● YOUR GOAL: Give the line containing "Click Next to continue the installation" again, exactly, along with all later lines of the entries, through the last one.

____

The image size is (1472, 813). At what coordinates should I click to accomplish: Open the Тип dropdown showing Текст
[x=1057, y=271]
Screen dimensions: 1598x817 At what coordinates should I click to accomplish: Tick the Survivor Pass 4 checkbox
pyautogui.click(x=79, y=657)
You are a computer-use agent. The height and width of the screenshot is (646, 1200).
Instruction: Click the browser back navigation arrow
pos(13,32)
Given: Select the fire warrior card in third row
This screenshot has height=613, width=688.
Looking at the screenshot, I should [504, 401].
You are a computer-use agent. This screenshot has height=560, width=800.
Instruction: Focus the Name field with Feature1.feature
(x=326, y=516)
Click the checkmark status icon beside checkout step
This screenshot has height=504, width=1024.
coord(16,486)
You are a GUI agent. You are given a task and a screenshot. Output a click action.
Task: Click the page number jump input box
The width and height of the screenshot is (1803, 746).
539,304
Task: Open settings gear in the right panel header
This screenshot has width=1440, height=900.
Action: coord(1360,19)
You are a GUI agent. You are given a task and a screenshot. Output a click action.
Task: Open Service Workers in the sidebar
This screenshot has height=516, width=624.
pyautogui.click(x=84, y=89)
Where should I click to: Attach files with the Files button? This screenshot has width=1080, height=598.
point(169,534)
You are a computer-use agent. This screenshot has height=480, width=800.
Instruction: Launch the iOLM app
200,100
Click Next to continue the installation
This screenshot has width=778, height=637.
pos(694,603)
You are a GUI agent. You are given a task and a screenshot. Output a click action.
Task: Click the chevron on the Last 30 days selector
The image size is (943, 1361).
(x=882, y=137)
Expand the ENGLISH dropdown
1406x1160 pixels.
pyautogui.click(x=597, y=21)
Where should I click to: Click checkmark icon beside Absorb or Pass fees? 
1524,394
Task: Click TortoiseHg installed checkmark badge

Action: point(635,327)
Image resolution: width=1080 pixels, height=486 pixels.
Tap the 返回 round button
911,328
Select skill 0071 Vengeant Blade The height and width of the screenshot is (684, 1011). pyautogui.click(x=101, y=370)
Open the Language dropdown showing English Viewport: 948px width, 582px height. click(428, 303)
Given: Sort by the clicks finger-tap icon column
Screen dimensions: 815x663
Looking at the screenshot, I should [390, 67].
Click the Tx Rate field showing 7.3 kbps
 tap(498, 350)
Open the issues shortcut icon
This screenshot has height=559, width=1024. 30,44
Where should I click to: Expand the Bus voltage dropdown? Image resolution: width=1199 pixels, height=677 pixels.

____

● FINISHED TASK:
Click Next to continue the installation
This screenshot has width=778, height=637.
pos(694,603)
You are a GUI agent. You are given a task and a screenshot. Output a click action.
Task: Click the chevron on the Last 30 days selector
The image size is (943, 1361).
(x=882, y=137)
Expand the ENGLISH dropdown
1406x1160 pixels.
pyautogui.click(x=597, y=21)
Where should I click to: Click checkmark icon beside Absorb or Pass fees? 
1524,394
Task: Click TortoiseHg installed checkmark badge

Action: point(635,327)
Image resolution: width=1080 pixels, height=486 pixels.
Tap the 返回 round button
911,328
Select skill 0071 Vengeant Blade The height and width of the screenshot is (684, 1011). pyautogui.click(x=101, y=370)
Open the Language dropdown showing English Viewport: 948px width, 582px height. click(428, 303)
Given: Sort by the clicks finger-tap icon column
Screen dimensions: 815x663
Looking at the screenshot, I should [390, 67].
Click the Tx Rate field showing 7.3 kbps
 tap(498, 350)
Open the issues shortcut icon
This screenshot has height=559, width=1024. 30,44
Where should I click to: Expand the Bus voltage dropdown? Image resolution: width=1199 pixels, height=677 pixels.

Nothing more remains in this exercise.